Excerpted passage.

━━━━━━━━━━━━━━━━━━━━

Mister Goblin – Frog Poems | Album Review

Spartan Records

Growing up, I was always too scared to download music illegally. Because of this, a large chunk of my iTunes library was ripped from CDs that I had borrowed either from my older brother or from the public library (I’m not sure about the legality of ripping the latter, but there were no commercials telling me not to do it, so I figured it was fine). Most of the time, I was just grabbing CDs with no real concept of what was on them; as a middle schooler, my depth of music knowledge was pretty shallow, and I was mostly interested in ripping as many things as possible so that I could brag about how many songs I had on my iPod. 

During this period there were two CDs that really stood out to me, both taken from my brother. One was The Vines’ 2002 album Highly Evolved. The other was a mixtape made for him by an old girlfriend that was a sampler of hits from poppier 90s alternative bands like Toad the Wet Sprocket and Better than Ezra. On Highly Evolved, I fell in love with the aggression of The Vines, and on the mixtape, I fell in love with the melodic hooks and great pop songwriting on tracks like “All I Want” and “The Freshman”. 

I thought back on both of these CDs frequently while listening to Frog Poems, the fourth album from Mister Goblin. Throughout Frog Poems, you find the kind of well-crafted melodies and arrangements that helped make bands like Toad the Wet Sprocket and The Wallflowers radio mainstays throughout the 90s, but with an edge that those groups lacked. There are plenty of bands around right now that pull from this era of alternative, but the way that Mister Goblin mixes these influences with heavier elements taken from post-hardcore and Braid-era emo means what they’re putting out isn’t something you’ve heard before.

The album’s third track, “The Notary,” is a song that stood out to me immediately. It starts with a driving but controlled full band sound before falling away, a softer drumbeat acting as the backdrop for a subdued guitar lead and mellow bass. “I want to be a notary,” bandleader Sam Goblin sings, “so somebody somewhere will always need me.” Goblin continues to opine on the desire to be essential as the song builds back to the intensity of the beginning through its hook before falling away again, leading us into another verse and then another build, this time surpassing where we started.

I’ve always loved songs like this that build, fall away, and then build again; the alternating periods of restraint and outburst make you appreciate each section more than you would with a less dynamic structure. When your songs are as well put together as the ones on Frog Poems, each vocal line and instruments’ part is strong enough to stand alone in this type of deconstruction; “Goodnight Sun,” “Grown Man,” and “Lost Data” all follow a similar path, though the peaks and valleys differ from track to track, which means things never get stale.

━━━━━━━━━━━━━━━━━━━━

Material shown.
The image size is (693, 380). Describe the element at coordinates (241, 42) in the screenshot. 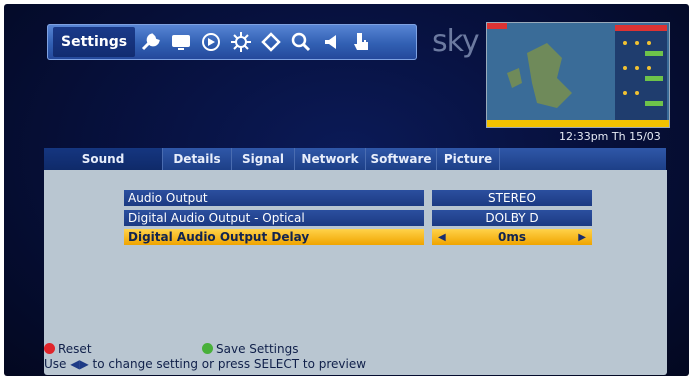

I see `burst-icon` at that location.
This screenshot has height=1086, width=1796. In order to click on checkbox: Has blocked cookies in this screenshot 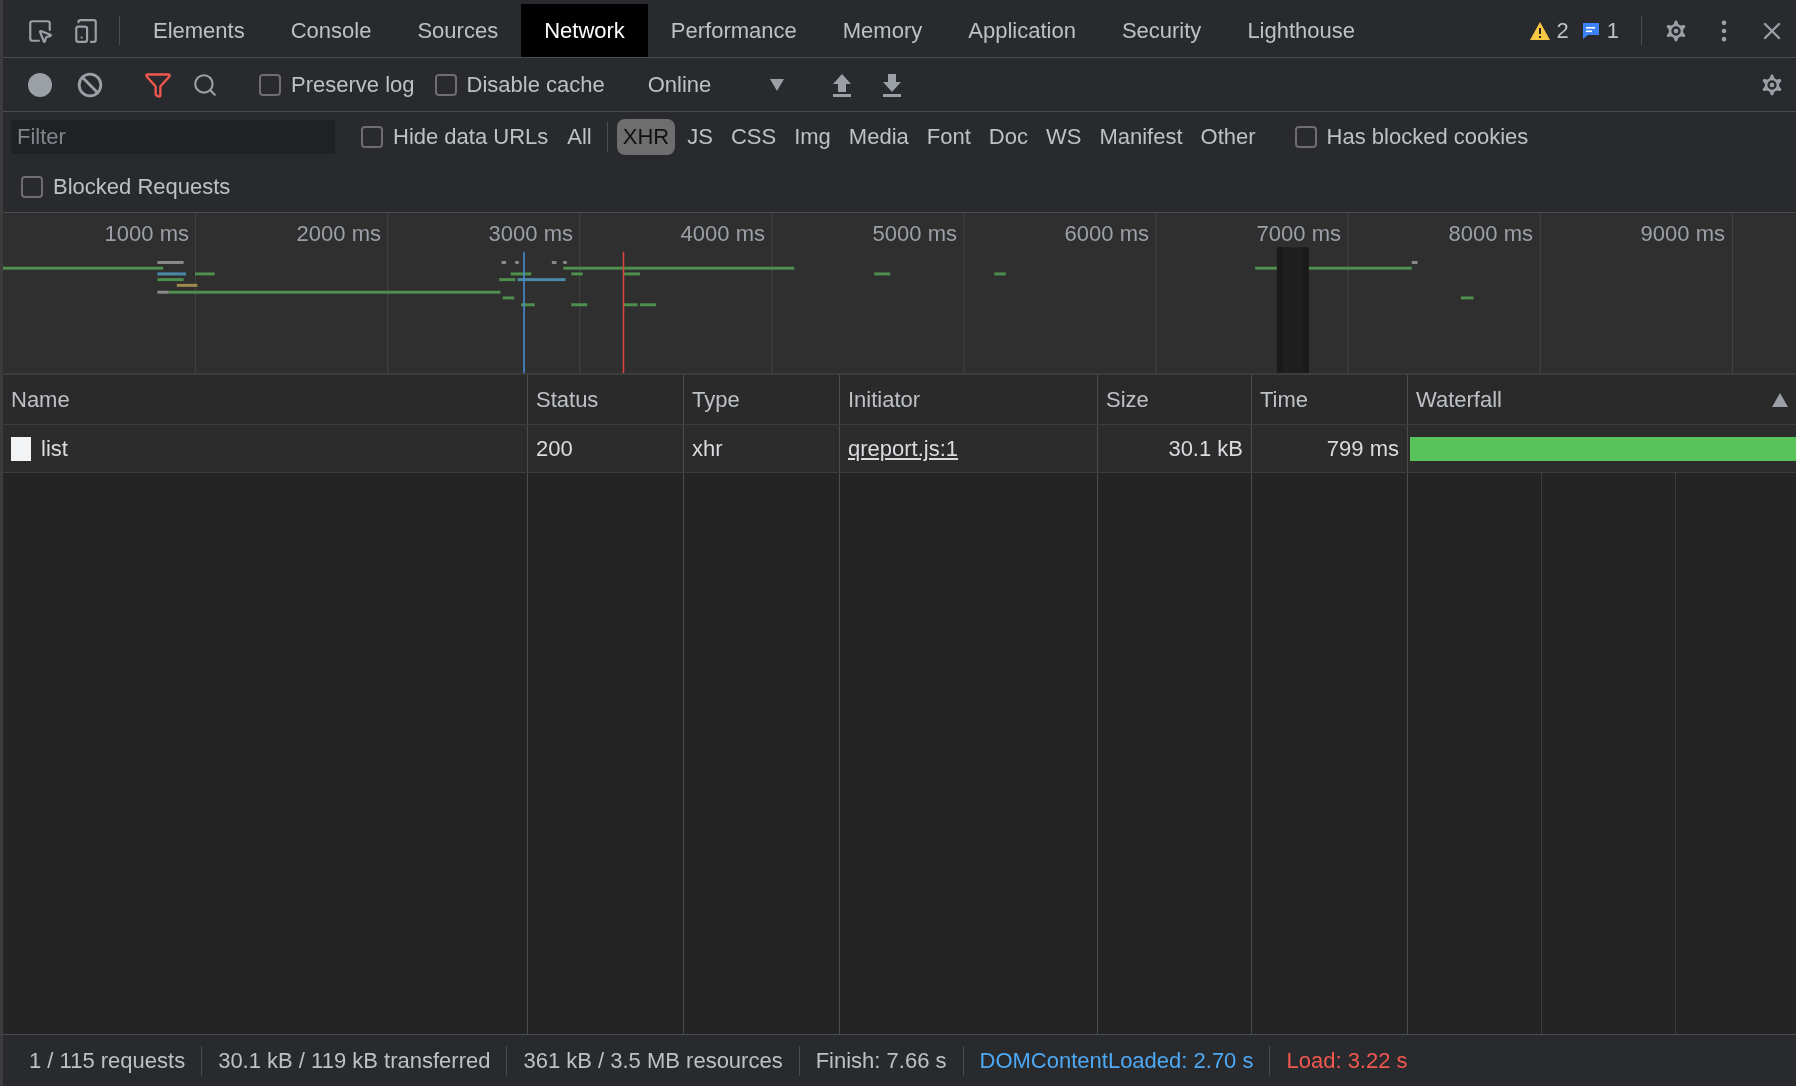, I will do `click(1412, 137)`.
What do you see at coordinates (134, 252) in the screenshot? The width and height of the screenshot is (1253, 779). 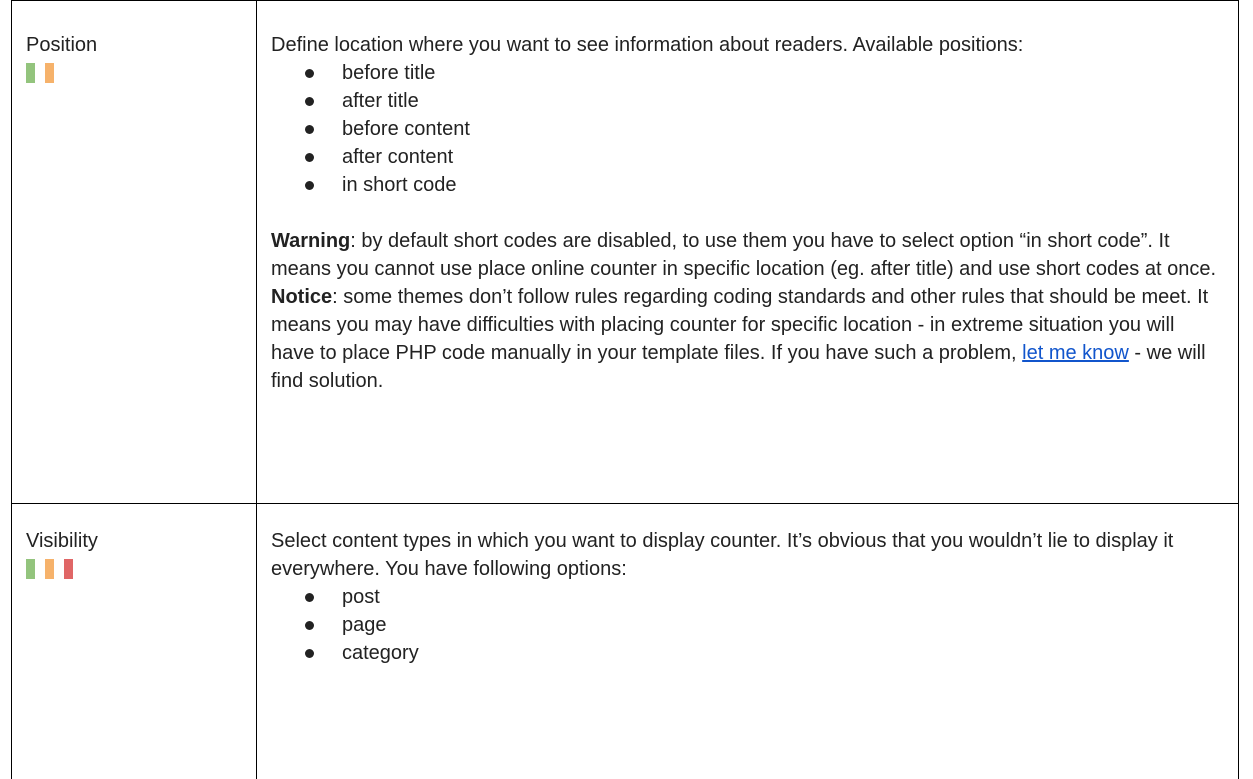 I see `label-cell: Position` at bounding box center [134, 252].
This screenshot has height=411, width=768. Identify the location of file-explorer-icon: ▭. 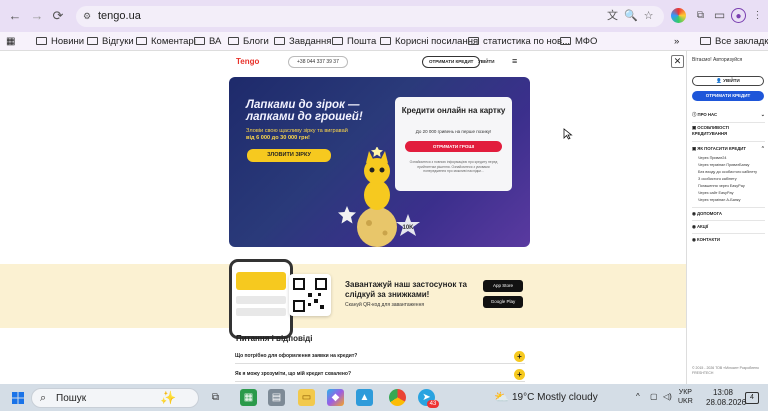
(306, 398).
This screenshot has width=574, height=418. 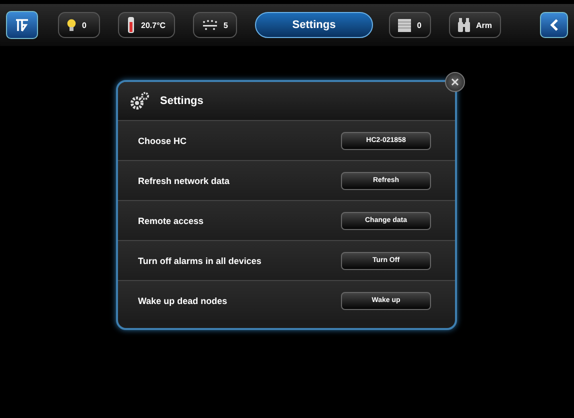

━━━━━━━━━━━━━━━━━━━━

What you need to do.
1. According to the Frog Poems review, what number album is Frog Poems for Mister Goblin?
2. Condense the paragraph of the Frog Poems review that begins "During this period there were two CDs" into a short bulleted list that keeps its main facts.
3. Resume the Frog Poems review, picking up right after its final sentence.
The records are separate from the review and are unrelated to it.

Your written answers.
1. It is Mister Goblin's fourth album.

2.
- Two CDs taken from the writer's brother stood out.
- The first was The Vines' 2002 album Highly Evolved. The writer loved its aggression.
- The second was a mixtape an old girlfriend made for the brother. It sampled hits from poppier 90s alternative bands such as Toad the Wet Sprocket and Better than Ezra.
- The writer loved the mixtape's melodic hooks and pop songwriting on tracks like "All I Want" and "The Freshman."

3.
Another highlight of Frog Poems that comes through both in production and arrangements are the vocal harmonies. Throughout the softer section of the album harmonies, especially those punching through in the higher register, do as much to contribute to the songs’ depth and width as anything else in the mix.  One place this happens is “Mike Shinoda”, a spooky Halloween-themed song about indecision that erupts into fractals of harmony during the final third of the track. The higher harmonies remind me a bit of Nicole Johnson’s vocal work on early Modest Mouse songs like “Head South” and “Interstate 8,” becoming essential without overtaking or diminishing the lead vocals. 

When things get heavier on songs like “Run, Hide, Fight” and “Open Up This Pit,” Mister Goblin show that they can deliver fierce sledgehammer power just as adeptly as they can work with reserved finesse. It’s these sections of the album that reminded me of listening to Highly Evolved on the bus home from school and just letting the power and grit wash over me. Sonically, these tracks are far removed from other songs on the record, like the mellow “Goodnight Sun” or the alt-country-tinged “Saw V,” but rather than result in an uneven listening experience, these half-shade genre explorations only make the band's vision feel more singular. If Mister Goblin are a baseball player, they’re prime Yu Darvish: they have a ton of different pitches in their arsenal, and they throw them all well.

Often, when someone is putting together songs with eclectic influences, you can see the stitches; a verse might clearly be “the grunge part” before transitioning into a chorus that is “the pop-punk part.” There’s nothing wrong with this, and it can be fun to see different styles that someone clearly loves set right next to each other in one track, but what I think makes Frog Poems unique is that each song’s mixed influences have been fully incorporated to create new sounds that stand on their own as more than the sum of their parts. The result is an album that feels like a continuation of the music that came before it rather than an homage, a new must-read chapter written in the neverending story of alternative rock.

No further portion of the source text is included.